---------- Input

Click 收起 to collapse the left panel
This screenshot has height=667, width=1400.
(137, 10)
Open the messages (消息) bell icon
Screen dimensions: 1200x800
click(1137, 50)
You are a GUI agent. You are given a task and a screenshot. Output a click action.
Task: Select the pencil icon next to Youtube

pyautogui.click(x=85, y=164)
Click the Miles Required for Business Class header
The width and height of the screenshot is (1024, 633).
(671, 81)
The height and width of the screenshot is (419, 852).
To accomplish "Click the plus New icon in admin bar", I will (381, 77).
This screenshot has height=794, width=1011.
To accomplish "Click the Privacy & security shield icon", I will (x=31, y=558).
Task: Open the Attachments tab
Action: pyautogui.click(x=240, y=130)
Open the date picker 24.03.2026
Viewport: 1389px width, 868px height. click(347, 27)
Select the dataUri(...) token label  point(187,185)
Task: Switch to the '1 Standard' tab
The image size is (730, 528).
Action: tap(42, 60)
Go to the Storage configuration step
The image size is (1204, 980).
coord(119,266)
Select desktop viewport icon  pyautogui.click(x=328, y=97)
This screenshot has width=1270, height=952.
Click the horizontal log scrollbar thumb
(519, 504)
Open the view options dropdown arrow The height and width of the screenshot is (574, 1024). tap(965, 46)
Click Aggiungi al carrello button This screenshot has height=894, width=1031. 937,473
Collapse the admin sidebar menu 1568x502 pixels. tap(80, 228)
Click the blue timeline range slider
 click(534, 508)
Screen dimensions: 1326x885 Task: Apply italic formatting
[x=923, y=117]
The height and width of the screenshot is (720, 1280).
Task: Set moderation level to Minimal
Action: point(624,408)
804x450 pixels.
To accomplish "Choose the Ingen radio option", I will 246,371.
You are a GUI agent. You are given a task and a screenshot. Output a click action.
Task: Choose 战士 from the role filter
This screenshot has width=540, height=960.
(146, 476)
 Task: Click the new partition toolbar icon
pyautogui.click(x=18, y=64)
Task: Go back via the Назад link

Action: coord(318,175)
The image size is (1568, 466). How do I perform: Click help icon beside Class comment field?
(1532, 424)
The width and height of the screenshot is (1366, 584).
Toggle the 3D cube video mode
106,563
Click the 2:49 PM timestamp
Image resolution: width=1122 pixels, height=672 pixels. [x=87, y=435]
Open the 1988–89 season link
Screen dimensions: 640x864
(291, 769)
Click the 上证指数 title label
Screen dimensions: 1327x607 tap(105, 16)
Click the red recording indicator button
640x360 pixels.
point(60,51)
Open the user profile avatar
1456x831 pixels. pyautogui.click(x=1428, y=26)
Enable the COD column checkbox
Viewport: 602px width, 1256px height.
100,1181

--------------------

→ Problem to solve
What is needed here is how many lines of the entries contain "button"; give that number alone.

→ Completed task
2